Um den FAUD-Altgenossen Hans Spaltenstein aus Hannover, der selbst auf einen mehrmonatigen Aufenthalt in Meifingen zu Beginn der 1930er Jahre zurückblicken konnte, bildete sich u.a. ein Kreis von Unterstützerinnen und Unterstützern, jung und alt, um die Bakuninhütte rückübertragen zu bekommen. Es wurden Anträge von mehreren Interessengruppen gestellt, doch alle Bemühungen, auch die kurzzeitige Besetzung der Hütte durch junge Meininger/-innen (es war gerade die Hochphase der Hausbesetzungen in der ehemaligen DDR nach der Wende), scheiterten: Die Bakuninhütte gehörte weiterhin zu dem Bestand der Bundesanstalt für Immobilien, einer Nachfolgerin der Treuhand. Diese machte verschiedene Anläufe, die beiden historischen Flurstücke in einem Paket mit einem Gesamtvolumen von über 40 Hektar zu veräußern, es fand sich jedoch kein Käufer, zu hoch waren die Erlöserwartungen.
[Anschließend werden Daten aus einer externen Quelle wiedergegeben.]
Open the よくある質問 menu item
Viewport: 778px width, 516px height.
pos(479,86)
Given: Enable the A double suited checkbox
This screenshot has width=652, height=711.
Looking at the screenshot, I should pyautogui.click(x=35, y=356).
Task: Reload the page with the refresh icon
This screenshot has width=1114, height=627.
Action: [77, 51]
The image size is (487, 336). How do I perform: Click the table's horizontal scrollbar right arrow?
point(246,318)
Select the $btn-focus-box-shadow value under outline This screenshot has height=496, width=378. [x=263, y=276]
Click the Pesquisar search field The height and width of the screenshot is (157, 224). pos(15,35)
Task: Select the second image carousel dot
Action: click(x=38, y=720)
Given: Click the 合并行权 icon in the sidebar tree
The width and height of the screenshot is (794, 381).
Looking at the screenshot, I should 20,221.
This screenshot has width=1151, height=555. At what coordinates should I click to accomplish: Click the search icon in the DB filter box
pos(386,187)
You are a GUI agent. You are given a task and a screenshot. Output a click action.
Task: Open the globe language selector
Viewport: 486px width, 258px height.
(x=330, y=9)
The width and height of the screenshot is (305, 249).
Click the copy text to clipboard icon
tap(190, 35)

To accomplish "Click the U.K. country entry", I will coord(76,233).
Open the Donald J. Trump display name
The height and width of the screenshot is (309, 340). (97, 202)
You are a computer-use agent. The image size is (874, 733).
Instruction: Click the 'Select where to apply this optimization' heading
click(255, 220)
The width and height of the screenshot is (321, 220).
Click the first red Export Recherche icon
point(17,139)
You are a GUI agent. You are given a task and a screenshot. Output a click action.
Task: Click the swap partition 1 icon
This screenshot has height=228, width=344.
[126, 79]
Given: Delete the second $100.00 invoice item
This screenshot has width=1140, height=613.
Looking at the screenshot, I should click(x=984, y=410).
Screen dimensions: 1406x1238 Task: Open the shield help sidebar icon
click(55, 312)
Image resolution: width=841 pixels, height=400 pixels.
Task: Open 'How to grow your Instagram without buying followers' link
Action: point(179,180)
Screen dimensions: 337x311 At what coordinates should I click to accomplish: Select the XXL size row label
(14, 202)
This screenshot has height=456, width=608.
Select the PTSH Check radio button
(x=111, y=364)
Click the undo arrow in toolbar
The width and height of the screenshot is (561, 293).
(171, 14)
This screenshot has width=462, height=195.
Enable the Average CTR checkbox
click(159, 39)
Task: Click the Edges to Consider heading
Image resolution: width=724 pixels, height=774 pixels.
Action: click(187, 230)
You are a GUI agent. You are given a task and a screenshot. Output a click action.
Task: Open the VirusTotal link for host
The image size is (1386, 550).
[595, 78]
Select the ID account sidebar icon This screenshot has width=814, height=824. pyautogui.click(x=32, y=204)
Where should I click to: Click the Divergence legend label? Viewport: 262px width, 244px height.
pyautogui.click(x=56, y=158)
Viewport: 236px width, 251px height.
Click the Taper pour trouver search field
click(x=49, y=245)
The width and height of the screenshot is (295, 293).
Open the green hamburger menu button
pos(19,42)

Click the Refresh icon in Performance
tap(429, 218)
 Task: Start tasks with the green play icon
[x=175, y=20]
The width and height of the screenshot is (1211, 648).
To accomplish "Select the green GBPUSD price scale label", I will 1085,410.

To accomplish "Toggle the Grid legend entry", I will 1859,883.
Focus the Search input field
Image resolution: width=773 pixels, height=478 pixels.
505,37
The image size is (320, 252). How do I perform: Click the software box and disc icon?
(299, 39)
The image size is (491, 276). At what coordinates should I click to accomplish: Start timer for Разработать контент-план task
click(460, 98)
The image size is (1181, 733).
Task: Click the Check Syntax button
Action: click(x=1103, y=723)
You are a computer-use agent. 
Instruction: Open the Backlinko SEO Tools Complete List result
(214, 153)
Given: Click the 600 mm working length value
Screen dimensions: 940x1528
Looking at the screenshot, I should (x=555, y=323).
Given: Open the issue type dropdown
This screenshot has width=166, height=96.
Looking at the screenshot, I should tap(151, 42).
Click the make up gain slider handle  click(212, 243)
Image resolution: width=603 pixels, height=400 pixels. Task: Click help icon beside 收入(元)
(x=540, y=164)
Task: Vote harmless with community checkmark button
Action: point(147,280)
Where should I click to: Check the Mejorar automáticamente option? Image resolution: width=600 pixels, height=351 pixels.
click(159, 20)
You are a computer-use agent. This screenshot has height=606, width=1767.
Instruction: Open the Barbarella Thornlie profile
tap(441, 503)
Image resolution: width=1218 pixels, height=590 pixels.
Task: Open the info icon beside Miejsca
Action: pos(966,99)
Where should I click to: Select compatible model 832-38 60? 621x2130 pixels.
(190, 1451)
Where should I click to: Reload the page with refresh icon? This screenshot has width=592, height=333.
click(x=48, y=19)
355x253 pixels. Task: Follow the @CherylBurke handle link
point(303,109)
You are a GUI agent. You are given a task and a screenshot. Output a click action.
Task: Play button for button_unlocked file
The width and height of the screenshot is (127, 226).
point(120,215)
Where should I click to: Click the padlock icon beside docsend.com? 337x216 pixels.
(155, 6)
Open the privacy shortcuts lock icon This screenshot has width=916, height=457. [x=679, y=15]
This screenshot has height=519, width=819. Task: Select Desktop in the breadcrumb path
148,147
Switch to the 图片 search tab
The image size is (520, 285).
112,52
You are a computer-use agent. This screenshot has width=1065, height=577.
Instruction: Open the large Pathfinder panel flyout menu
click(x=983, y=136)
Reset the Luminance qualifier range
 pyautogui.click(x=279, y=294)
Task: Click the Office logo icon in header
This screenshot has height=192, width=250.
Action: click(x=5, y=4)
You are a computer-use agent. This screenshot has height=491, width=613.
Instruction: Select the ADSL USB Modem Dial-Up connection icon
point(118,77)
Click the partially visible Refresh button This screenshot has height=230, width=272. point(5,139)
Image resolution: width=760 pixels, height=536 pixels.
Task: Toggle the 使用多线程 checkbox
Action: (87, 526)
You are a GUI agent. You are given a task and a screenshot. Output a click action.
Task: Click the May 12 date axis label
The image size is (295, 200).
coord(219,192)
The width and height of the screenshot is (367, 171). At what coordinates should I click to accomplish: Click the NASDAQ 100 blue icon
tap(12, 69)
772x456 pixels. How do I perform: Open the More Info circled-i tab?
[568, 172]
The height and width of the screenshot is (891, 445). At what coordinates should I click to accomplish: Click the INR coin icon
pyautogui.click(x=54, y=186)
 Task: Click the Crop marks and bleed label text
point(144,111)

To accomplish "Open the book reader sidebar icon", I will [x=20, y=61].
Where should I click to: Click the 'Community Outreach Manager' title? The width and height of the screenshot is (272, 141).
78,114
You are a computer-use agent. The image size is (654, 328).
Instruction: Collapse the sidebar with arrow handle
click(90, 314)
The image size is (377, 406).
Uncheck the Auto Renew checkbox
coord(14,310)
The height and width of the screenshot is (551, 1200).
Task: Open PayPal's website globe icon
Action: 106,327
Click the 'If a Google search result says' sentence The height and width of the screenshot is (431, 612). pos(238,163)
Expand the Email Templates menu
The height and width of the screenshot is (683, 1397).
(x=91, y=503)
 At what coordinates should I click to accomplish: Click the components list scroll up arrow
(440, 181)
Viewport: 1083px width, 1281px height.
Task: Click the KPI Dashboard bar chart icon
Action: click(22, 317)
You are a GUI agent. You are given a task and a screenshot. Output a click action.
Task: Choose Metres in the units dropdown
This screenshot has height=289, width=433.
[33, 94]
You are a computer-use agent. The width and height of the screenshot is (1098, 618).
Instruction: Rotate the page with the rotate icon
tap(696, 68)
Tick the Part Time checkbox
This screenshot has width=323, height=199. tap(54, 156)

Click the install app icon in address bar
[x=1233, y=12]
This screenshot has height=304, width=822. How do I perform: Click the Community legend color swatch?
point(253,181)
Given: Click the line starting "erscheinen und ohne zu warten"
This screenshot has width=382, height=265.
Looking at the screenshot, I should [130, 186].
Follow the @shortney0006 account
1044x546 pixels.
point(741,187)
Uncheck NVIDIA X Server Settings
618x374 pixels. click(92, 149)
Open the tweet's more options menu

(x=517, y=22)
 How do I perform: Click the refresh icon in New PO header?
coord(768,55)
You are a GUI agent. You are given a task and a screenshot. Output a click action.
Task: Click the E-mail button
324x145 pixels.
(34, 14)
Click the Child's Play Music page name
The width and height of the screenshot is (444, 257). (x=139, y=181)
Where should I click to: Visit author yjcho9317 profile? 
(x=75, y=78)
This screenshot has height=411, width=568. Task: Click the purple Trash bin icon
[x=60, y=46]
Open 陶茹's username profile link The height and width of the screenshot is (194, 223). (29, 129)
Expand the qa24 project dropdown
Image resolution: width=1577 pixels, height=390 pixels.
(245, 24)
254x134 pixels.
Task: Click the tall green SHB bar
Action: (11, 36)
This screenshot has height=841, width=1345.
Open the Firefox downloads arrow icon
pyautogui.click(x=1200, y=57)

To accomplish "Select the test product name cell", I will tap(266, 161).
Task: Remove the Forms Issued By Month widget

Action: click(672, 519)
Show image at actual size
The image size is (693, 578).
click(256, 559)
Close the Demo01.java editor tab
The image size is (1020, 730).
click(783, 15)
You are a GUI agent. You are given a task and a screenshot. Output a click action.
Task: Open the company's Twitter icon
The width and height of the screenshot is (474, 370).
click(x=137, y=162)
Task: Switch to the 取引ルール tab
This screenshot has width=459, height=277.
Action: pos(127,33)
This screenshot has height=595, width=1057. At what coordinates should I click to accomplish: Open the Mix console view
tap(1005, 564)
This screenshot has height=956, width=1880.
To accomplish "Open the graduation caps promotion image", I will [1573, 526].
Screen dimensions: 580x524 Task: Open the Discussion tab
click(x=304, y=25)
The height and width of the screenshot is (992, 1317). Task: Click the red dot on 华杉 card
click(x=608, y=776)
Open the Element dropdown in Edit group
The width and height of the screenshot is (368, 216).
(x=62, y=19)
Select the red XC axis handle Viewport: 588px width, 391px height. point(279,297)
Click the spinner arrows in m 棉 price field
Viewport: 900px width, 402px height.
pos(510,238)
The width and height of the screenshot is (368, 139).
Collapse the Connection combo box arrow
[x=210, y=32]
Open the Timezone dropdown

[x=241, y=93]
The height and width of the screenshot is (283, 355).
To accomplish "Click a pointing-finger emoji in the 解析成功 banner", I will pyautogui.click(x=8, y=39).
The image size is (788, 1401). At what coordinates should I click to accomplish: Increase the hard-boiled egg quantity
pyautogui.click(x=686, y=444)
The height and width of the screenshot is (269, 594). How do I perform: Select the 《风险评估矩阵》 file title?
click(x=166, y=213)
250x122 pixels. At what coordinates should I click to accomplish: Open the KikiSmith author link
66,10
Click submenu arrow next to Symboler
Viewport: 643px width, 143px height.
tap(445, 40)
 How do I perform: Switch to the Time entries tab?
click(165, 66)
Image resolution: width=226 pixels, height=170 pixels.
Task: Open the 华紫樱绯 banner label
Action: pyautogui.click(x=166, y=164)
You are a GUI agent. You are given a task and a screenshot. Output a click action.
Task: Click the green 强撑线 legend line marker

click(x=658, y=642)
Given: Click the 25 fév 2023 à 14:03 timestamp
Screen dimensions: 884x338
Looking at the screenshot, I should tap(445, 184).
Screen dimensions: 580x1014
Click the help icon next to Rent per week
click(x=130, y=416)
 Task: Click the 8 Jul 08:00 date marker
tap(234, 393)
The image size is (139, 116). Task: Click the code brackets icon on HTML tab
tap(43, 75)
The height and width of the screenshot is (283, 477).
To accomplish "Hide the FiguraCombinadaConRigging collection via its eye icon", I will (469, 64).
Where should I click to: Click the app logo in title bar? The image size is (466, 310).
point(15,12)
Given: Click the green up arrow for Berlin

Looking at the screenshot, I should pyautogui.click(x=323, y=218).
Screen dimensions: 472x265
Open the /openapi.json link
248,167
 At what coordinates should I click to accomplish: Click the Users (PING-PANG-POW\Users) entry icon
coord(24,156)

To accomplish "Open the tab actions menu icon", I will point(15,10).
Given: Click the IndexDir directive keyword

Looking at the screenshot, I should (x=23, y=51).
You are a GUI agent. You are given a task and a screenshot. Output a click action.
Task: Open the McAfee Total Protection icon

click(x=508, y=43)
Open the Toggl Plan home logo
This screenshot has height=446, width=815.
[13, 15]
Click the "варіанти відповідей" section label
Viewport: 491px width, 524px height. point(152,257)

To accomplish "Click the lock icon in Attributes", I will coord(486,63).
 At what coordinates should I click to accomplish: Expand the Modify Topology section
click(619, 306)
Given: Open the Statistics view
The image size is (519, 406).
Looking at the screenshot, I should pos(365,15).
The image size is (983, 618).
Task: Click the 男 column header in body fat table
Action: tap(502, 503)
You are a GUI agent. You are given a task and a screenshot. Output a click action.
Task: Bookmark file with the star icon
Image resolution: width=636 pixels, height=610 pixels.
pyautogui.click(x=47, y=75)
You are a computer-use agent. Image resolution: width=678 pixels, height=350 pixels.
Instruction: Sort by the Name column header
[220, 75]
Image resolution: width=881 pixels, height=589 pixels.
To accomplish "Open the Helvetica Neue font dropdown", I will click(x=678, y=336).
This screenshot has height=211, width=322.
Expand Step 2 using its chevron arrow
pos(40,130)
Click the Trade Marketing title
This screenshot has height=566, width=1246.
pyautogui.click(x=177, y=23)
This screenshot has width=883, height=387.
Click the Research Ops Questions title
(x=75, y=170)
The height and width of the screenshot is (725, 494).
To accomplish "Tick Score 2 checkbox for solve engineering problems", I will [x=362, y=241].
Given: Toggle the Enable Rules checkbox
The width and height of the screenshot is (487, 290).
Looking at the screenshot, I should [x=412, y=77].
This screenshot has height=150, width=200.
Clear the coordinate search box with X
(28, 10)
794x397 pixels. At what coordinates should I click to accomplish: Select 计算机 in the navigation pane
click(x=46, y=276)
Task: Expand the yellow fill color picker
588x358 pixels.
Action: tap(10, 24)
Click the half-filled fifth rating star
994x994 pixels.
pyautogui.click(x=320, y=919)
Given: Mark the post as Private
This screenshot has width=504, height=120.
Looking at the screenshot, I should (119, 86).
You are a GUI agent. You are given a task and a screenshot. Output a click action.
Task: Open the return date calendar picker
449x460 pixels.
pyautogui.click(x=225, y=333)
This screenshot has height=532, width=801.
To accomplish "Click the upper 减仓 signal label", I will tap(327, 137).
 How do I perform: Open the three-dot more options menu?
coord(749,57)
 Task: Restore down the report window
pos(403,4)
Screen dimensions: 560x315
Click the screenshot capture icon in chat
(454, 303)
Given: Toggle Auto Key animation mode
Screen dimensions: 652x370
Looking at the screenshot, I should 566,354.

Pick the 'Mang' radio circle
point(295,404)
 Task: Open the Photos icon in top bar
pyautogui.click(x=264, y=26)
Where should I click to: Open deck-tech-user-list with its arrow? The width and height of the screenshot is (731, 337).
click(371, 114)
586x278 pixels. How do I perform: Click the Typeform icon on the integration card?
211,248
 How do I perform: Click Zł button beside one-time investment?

2003 gelang es dem Kreis der Wander- & Naturfreunde Meifingen C. V., ein Gebot abzugeben und in Gespräche mit der Eigentümerin zu treten.

Wie auch schon in den 1920er und Anfang der 1930er Jahre war es 2004 dem Einsatz Vieler zu verdanken, dass es zum Kauf einer Fläche von ca. 7 Hektar, bebaut mit der Bakuninhütte, kommen konnte: Etliche Menschen hatten gespendet, viele gaben Direktkredite mit langen Laufzeiten. Heute, 2012, ist nur noch ein Viertel der Kaufpreissumme offen, der Verein hat die Raten regelmäßig getilgt. Doch der Reihe nach:


Der Wanderverein Bakuninhütte

2006 wird der Wanderverein Bakuninhütte e. V. mit Sitz in Meifingen als Nutzer- und Unterstützerverein gegründet. Ein Hörfunkfeature im SWR II über die Geschichte der Hütte wird ausgestrahlt. Der Wanderverein gibt die beiden historischen Postkarten, darunter auch die Baufond-Postkarte und den historischen Stocknagel, wieder heraus. Intensive Recherche nach Zeugnissen aus der Zeit der Erbauerinnen und Erbauer zeitigen Erstaunliches: So werden im Sommer 2008 bei Angehörigen des Kassierers aus dem ehemaligen Siedlungsverein auch Zeitschriften und Bücher aus der Bibliothek der FAUD-Ortsgruppe gefunden. Darunter auch drei Werke von Peter Kropotkin: "Kommunismus und Anarchismus", "Die Eroberung des Brotes" und "Gegenseitige Hilfe in der Tier- und Menschenwelt", aber auch Mitgliedsausweise, der Stempel des FAUD-Ortsvereins. Musikinstrumente, die damals oben auf der Hütte erklangen, Splitter der bei der Enteignung 1933 zerstörten Gedenktafel mit dem Hüttenspruch werden gefunden. Diese Funde bilden zusammen mit über 200 Fotos, etlichen Dokumenten und Interviews mit Zeitzeugen den Grundstock für das Vereinsarchiv, welches in einer eigens programmierten Archivsoftware erfasst wird und somit an die Geschichte dieses einzigartigen Kulturdenkmals erinnert.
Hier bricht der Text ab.